▶ TASK GOAL
State how many lines of the material below contain the string "perform". Matching is case-sensitive, and the answer should be the number alone.

*** MATERIAL FOR THIS TASK ***

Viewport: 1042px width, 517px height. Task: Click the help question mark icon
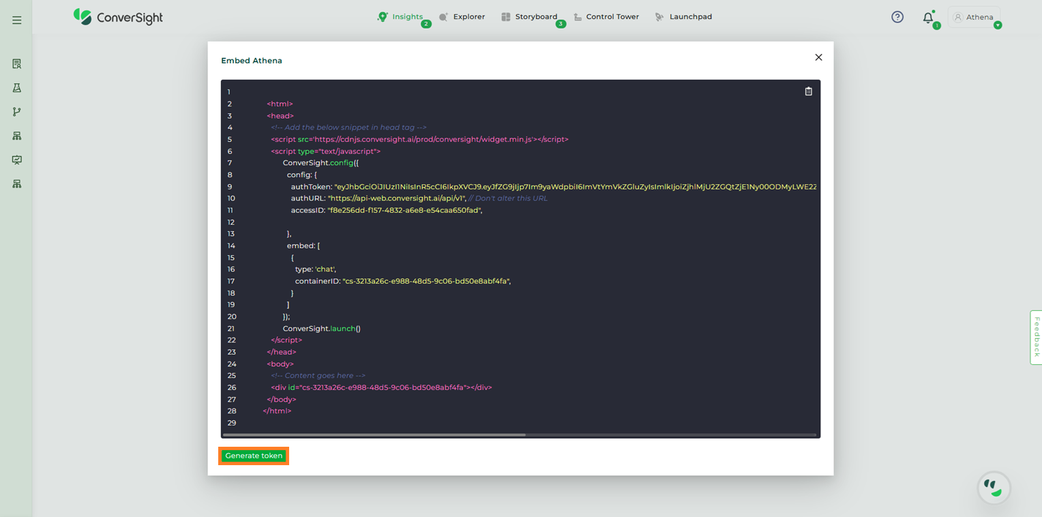(x=897, y=17)
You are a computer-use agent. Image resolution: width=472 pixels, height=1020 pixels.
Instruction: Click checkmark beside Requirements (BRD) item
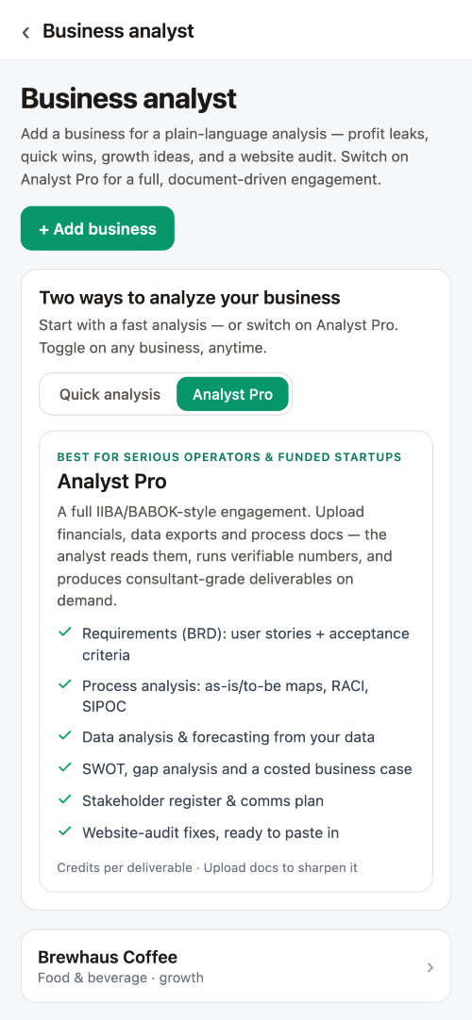64,632
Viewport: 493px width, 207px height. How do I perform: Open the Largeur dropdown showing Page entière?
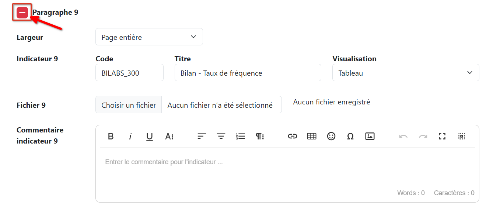(149, 37)
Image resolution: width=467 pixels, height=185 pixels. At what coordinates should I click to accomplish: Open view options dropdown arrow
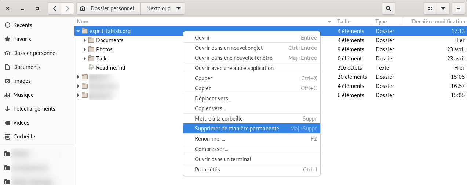point(443,8)

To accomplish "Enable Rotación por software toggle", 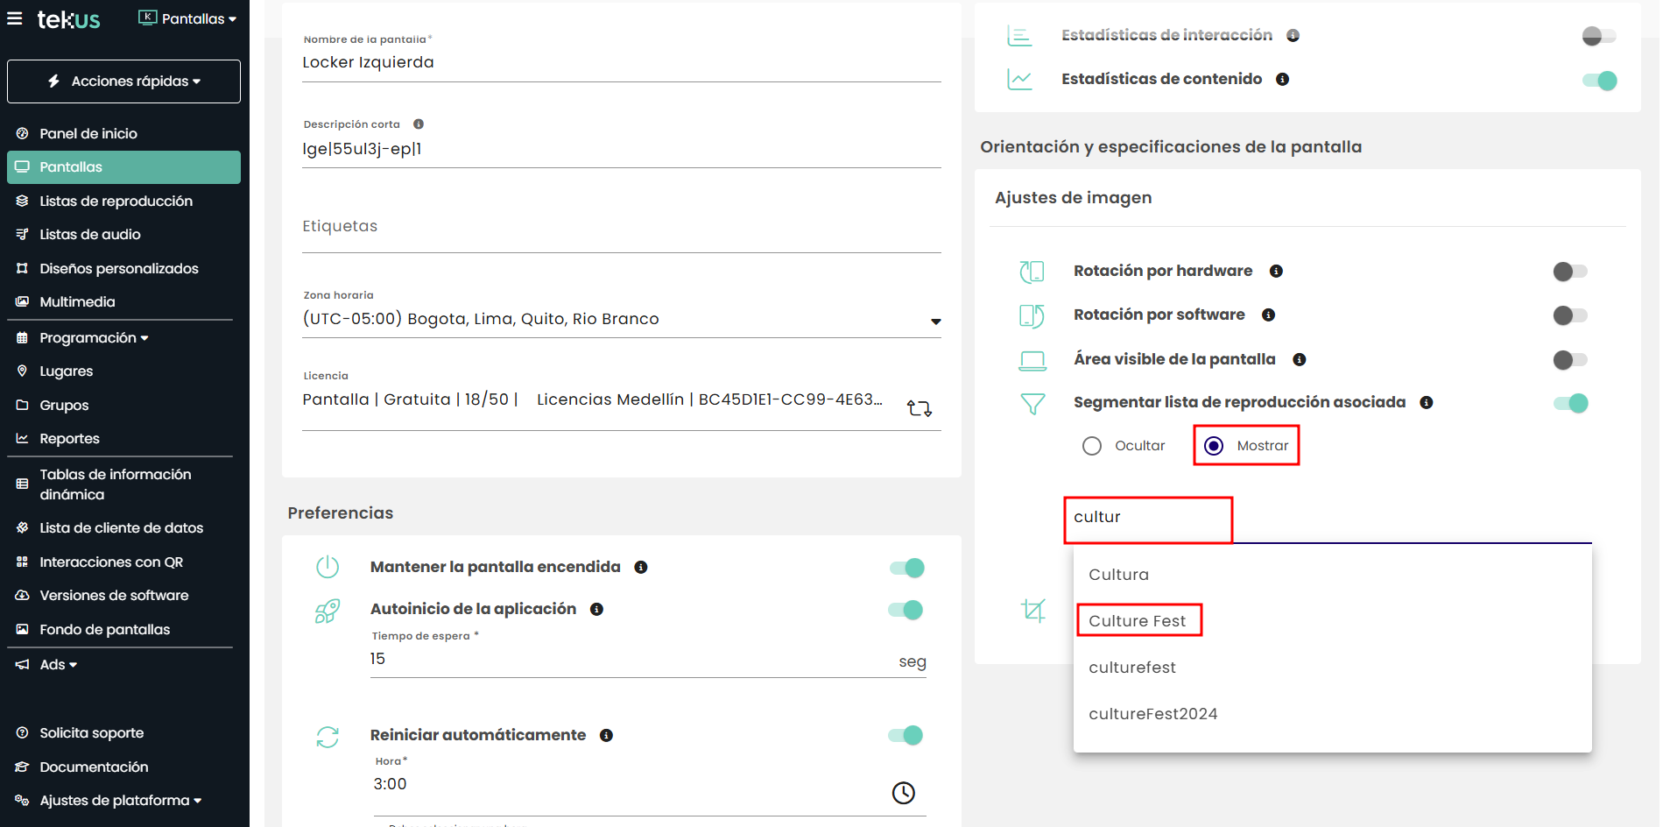I will pyautogui.click(x=1569, y=315).
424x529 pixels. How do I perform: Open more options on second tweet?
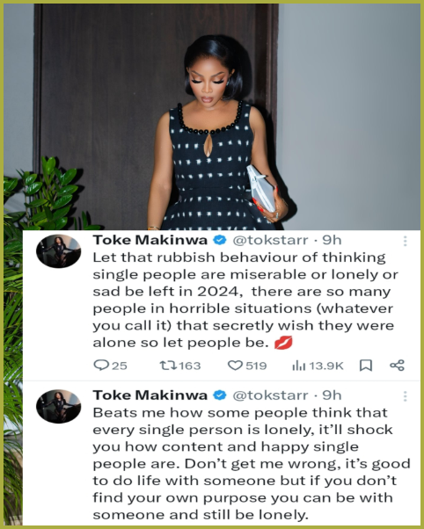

***

▶ SOLUTION TO THIS TASK
2